[[ Records provided open ]]

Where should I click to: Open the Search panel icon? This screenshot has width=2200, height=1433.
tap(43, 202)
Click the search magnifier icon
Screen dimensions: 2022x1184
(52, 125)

[[ Records provided closed ]]

→ Work required:
Transcribe every record above exactly as it appears.

→ Exercise response:
Where should I click to: Open the Search panel icon? This screenshot has width=2200, height=1433.
tap(43, 202)
Click the search magnifier icon
Screen dimensions: 2022x1184
(52, 125)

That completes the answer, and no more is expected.